Below are some records. Return exactly the lines from the one with "Task: Tap Zander's" to the one with "Tap the Экран brightness icon", and nothing else.

========

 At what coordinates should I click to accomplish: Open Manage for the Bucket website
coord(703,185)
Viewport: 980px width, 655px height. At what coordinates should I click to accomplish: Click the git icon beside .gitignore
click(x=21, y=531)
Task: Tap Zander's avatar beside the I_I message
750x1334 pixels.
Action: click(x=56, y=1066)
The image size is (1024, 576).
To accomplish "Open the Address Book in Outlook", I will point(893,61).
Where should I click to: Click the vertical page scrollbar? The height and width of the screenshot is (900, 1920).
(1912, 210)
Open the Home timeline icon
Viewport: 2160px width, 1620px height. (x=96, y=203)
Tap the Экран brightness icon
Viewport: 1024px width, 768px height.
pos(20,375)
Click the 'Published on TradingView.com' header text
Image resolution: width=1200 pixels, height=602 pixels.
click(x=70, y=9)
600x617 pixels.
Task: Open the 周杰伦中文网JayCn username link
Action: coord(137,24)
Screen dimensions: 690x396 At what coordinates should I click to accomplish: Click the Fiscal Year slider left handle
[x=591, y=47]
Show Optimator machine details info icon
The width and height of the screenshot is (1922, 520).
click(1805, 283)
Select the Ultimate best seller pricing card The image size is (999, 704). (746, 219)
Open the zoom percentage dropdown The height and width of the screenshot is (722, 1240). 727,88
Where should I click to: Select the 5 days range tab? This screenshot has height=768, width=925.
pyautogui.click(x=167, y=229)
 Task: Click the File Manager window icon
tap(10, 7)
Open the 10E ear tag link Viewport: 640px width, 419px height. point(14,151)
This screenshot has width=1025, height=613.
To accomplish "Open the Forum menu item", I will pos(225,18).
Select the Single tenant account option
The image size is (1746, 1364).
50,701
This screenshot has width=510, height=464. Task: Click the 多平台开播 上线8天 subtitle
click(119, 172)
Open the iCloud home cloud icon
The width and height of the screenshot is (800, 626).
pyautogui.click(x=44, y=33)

========

Answer space ::
Task: Tap Zander's avatar beside the I_I message
750x1334 pixels.
Action: click(x=56, y=1066)
The image size is (1024, 576).
To accomplish "Open the Address Book in Outlook", I will point(893,61).
Where should I click to: Click the vertical page scrollbar? The height and width of the screenshot is (900, 1920).
(1912, 210)
Open the Home timeline icon
Viewport: 2160px width, 1620px height. (x=96, y=203)
Tap the Экран brightness icon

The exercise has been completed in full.